> **Available data**:
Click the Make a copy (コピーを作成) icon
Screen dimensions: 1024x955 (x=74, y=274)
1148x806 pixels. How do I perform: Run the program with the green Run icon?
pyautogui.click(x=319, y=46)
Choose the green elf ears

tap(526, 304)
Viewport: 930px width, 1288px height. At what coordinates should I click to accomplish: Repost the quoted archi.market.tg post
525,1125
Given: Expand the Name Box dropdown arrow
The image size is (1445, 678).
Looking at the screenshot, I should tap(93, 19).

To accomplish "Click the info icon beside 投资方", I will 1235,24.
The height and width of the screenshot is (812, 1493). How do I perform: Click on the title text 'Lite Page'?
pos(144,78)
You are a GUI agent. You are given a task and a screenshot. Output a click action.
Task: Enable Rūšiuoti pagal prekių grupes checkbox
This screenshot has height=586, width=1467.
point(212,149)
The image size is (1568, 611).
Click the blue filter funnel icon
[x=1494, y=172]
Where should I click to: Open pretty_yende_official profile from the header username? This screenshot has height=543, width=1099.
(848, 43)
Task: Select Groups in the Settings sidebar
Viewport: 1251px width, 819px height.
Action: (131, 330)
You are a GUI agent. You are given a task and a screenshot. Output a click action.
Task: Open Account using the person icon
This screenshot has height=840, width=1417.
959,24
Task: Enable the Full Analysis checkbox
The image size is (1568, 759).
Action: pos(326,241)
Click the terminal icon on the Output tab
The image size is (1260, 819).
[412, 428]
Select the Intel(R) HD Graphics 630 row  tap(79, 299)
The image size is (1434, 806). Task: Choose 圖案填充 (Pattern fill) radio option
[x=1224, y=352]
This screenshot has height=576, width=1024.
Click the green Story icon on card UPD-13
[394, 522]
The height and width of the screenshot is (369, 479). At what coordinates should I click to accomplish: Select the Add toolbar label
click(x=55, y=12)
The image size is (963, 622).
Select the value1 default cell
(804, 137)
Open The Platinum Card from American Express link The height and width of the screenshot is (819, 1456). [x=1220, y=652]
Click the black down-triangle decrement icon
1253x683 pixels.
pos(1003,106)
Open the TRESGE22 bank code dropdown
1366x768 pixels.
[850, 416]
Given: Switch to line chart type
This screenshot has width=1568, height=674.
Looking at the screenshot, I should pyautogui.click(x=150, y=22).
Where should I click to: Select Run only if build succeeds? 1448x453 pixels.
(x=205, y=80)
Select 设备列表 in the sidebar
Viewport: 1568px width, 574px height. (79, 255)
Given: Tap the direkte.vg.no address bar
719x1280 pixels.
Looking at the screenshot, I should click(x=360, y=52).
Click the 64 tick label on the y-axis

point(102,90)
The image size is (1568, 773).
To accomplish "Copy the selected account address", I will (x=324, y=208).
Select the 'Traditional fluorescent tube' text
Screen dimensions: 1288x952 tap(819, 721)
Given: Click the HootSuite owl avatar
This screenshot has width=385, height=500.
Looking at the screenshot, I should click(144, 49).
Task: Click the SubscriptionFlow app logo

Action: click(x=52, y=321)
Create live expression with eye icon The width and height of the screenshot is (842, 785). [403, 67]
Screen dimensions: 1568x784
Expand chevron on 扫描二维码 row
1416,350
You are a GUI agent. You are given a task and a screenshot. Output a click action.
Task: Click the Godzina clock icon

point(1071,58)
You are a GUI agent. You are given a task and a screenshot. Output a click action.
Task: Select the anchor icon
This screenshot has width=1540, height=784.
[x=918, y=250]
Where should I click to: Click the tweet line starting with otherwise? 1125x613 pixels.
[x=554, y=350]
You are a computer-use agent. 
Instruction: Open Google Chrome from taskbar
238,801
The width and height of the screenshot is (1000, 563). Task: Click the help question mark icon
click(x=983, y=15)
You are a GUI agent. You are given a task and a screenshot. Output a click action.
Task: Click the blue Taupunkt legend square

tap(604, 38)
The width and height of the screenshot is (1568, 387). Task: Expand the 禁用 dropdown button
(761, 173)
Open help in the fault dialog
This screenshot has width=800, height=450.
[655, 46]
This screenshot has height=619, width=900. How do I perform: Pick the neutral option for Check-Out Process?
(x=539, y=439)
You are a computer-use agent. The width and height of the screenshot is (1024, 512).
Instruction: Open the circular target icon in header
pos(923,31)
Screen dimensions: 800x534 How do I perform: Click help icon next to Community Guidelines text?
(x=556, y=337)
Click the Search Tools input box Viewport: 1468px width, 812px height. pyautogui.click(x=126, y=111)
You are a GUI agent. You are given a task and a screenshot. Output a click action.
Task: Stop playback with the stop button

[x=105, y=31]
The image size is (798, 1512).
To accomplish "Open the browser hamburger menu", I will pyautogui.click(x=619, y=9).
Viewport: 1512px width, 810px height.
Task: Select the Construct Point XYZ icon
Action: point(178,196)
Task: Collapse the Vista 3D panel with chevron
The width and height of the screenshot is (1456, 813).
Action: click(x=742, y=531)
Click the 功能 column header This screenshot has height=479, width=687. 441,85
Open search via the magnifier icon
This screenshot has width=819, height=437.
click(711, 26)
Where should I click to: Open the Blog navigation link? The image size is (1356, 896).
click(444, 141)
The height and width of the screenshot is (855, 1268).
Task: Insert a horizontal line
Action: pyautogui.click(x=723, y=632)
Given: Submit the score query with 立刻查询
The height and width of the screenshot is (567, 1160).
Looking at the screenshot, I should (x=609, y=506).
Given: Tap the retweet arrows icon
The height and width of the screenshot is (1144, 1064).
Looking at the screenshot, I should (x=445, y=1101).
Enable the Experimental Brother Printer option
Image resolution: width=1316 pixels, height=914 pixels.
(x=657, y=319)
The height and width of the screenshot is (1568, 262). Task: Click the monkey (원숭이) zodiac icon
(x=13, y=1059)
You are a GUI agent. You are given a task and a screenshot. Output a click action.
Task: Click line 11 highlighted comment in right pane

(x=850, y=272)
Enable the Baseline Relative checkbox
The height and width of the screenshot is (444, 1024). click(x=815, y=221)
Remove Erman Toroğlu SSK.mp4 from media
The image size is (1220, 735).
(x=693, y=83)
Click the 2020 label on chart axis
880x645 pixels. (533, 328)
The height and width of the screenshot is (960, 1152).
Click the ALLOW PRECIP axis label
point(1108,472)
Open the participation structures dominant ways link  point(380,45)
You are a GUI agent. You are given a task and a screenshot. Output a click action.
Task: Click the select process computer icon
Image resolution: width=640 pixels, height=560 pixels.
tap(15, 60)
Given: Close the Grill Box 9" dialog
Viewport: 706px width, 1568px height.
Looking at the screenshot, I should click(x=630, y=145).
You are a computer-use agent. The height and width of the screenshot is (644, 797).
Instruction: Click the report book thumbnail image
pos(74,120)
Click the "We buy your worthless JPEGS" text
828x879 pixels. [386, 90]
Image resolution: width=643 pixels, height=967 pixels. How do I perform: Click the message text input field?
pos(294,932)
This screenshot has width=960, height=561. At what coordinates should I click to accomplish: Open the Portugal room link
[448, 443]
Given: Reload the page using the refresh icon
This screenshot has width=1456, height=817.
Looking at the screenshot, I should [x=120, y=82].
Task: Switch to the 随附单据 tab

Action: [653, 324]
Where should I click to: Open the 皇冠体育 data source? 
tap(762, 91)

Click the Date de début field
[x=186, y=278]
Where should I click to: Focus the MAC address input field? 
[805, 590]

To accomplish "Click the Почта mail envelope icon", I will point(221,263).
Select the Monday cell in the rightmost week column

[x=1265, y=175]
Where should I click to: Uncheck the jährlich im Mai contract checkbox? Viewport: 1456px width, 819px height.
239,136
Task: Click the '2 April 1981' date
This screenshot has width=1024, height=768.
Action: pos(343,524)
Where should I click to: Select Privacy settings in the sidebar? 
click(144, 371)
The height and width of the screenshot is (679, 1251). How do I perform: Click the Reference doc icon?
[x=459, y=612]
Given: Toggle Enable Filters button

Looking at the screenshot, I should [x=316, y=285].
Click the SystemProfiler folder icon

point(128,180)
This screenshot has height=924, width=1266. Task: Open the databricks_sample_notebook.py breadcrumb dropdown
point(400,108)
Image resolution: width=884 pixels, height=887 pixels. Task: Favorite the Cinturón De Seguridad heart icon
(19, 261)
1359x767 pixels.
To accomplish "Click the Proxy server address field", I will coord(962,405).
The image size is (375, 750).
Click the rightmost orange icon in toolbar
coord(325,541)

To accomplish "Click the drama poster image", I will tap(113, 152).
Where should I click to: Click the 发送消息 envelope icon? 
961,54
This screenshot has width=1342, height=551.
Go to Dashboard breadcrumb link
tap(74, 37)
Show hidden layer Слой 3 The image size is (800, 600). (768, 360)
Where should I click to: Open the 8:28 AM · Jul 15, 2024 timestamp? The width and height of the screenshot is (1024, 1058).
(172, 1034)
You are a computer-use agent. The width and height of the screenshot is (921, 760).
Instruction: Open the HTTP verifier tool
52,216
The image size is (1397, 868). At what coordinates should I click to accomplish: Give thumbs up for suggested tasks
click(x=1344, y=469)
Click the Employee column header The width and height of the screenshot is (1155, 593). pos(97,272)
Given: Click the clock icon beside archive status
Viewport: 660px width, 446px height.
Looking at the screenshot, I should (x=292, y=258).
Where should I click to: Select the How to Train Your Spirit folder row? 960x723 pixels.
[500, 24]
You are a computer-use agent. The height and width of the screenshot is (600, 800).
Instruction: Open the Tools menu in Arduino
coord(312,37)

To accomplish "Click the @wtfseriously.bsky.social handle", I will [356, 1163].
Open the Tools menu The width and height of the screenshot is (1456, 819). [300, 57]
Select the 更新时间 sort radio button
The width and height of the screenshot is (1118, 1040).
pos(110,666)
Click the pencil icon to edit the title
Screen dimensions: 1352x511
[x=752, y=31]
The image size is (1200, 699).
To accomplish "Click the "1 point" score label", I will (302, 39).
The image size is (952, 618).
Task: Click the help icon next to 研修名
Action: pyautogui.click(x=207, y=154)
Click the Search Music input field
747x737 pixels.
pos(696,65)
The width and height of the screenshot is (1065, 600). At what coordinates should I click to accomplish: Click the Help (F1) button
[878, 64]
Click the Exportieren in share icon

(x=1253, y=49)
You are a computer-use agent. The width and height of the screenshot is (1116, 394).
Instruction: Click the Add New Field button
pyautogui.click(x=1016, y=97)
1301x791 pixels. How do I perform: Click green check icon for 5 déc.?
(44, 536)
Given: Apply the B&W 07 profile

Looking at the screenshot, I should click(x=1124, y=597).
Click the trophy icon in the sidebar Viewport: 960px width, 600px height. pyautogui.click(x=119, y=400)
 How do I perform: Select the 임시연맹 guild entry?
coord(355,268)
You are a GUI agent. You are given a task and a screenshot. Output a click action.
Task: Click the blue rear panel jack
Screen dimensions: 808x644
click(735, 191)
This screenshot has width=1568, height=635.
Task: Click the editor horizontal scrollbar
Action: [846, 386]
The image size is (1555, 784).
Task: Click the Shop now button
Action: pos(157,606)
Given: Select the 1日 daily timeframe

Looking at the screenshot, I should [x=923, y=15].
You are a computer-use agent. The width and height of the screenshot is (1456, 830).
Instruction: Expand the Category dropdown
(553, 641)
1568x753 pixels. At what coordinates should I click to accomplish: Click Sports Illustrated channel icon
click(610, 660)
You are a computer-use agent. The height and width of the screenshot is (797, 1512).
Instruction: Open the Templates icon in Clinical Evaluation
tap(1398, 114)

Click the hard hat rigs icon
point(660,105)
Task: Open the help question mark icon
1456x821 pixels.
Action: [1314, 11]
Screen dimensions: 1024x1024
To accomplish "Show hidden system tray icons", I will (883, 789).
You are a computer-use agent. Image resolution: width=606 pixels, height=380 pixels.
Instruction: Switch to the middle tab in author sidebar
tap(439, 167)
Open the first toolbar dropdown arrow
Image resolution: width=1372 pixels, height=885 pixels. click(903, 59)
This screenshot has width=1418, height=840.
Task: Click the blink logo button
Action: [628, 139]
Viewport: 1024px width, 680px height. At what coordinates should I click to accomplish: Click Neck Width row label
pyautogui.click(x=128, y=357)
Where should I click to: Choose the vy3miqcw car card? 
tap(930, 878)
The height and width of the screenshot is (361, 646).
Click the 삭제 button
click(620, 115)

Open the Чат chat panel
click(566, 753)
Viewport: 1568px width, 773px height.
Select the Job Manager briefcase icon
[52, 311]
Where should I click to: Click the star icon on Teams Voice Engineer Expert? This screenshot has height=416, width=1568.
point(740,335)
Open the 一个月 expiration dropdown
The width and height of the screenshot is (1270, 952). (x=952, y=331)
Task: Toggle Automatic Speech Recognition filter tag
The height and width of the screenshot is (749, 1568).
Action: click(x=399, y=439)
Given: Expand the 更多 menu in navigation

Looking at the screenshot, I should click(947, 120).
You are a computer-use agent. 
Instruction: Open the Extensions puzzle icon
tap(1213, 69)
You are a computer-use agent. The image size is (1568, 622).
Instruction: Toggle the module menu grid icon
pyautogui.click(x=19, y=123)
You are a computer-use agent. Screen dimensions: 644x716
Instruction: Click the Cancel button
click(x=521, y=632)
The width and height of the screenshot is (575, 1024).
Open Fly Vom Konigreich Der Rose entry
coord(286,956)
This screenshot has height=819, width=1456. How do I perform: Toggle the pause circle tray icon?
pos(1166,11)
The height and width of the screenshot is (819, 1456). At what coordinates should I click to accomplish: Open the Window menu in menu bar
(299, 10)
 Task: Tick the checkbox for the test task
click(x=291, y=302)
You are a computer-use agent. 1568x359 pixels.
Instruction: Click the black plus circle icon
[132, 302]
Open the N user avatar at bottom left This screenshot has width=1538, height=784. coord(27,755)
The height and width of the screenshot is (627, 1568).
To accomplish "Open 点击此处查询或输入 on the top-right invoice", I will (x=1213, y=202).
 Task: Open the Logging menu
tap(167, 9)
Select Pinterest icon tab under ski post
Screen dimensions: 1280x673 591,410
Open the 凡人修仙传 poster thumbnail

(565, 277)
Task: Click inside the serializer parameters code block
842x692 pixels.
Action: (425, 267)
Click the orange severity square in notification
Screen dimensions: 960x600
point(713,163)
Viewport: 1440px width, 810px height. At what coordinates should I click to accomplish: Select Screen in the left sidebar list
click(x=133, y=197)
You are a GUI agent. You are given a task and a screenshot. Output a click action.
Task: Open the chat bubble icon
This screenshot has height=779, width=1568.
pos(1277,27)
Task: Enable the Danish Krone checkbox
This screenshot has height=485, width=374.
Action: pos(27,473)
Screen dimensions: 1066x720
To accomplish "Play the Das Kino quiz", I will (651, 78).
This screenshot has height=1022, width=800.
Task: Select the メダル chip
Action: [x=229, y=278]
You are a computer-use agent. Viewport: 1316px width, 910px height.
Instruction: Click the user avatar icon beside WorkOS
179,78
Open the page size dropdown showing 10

> **What you need to do**: Reproduce the entries word for word, beginning at the line that contains "Viewport: 1440px width, 810px" and stopping after the line that contains "click(x=133, y=197)".

> **Solution for this task**:
Viewport: 1440px width, 810px height. At what coordinates should I click to accomplish: Select Screen in the left sidebar list
click(x=133, y=197)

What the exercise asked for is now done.